Lots of DatasourceErrors for Cloud Loki and Prometheus

Hi,

I’m planning to migrate our legacy monitoring system to something more modern and want to try out a few stacks.

So I started with the free cloud plan and configured Promtail and Prometheus to push some logs/ metrics to the cloud instances Prometheus and Loki. I also set up a few alerts for a certain message appearing in the logs and some alerts for node exporter metrics, so pretty basic setup for now.

Within the last day, I got three “DatasourceError” notifications (“failed to execute query: … context deadline exceeded”) at different times for the cloud Prometheus/ Loki.

Getting notifications about the monitoring system itself being degraded is something I wouldn’t expect that regularly from a stable cloud offering. Is this normal behaviour/reliability that one would expect from Grafana Cloud? Is there an ongoing issue (the status dashboard has no reported incidents)? Or is it just a perk of the free plan?

The error you are receiving is not a database timeout or degradation error, but rather an alert evaluation query timeout – caused by alert evaluations running too frequently, and then timing out. The default evaluation timeout value set in Grafana Cloud is 30 seconds.
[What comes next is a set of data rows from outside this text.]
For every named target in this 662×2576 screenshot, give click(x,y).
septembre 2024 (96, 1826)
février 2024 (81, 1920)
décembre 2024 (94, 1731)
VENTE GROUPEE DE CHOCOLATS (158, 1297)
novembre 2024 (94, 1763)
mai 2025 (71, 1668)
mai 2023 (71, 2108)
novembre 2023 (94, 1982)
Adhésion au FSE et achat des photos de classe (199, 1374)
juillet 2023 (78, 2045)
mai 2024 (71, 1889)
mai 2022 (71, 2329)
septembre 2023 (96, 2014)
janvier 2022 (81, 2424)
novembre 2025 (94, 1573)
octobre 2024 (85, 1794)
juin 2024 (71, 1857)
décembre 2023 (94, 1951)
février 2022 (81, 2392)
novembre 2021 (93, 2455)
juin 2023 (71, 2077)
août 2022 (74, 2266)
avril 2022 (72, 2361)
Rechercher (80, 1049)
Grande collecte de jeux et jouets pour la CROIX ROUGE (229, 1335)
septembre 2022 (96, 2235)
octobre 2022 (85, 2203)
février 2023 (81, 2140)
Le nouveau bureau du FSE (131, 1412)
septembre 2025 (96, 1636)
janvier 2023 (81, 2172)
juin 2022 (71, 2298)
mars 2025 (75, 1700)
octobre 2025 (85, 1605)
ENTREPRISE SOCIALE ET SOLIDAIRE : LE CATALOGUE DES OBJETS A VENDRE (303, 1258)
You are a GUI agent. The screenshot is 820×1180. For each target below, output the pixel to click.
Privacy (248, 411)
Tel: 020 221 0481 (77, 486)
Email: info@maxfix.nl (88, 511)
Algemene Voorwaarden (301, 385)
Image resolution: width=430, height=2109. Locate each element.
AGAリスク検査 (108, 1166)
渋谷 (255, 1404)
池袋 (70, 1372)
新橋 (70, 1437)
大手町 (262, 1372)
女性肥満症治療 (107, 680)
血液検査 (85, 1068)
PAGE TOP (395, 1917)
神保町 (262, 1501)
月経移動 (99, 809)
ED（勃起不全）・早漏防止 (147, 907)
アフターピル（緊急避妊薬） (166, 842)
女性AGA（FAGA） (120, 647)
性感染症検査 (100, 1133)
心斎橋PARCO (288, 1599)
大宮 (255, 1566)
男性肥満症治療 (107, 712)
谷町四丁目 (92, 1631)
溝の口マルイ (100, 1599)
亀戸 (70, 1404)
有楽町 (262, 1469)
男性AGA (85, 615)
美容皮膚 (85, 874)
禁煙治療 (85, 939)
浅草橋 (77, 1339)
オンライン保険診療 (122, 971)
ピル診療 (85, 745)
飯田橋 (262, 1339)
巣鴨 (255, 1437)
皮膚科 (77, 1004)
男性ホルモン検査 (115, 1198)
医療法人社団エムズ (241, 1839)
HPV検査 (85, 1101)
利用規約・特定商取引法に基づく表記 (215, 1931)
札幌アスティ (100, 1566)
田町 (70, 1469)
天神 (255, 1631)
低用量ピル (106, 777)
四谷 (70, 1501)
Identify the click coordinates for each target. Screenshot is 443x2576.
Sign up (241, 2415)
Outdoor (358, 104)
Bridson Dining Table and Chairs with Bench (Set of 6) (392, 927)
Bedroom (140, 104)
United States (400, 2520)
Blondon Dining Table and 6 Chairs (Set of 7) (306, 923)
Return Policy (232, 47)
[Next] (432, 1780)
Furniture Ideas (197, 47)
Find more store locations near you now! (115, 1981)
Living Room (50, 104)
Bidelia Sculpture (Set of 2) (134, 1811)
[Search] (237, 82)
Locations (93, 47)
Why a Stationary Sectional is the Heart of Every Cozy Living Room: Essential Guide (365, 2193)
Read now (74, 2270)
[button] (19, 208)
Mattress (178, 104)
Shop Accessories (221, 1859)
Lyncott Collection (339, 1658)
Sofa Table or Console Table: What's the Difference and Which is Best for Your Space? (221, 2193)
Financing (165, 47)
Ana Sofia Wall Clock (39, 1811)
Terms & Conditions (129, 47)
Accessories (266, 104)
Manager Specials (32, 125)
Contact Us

You can mitigate these by hitting the false error state by changing the Alert State for timeouts to Alerting , this will give a greater threshold for the alert to be in breach; see the pending period below:

Now, when the alert evaluation fails, the alert will go into a Pending state, and if the next evaluation is successful, it gets back to Normal and you do not get notified.

You can read more documentation about the different states here.

If the issue persists, you can open a Support ticket with us and we can change the default timeout period to 60s to see if that helps further.

1 Like

@ximenaaliaguilla Not sure if this is outdated or not but the official docs do NOT state that setting “Alert state if no data or all values are null” to Alerting will also reevaluate during the pending time, instead they will be triggered just after the For time (under “All rules in the selected group are evaluated every 5m”).

The alert rule waits until the time set in the For field has finished before firing.

Therefore I would expect the “No Data” alert after 5 minutes, if the next evaluation has also “No Data”.

Where do you have this information from, that “Alerting” will also reevaluate during the pending time?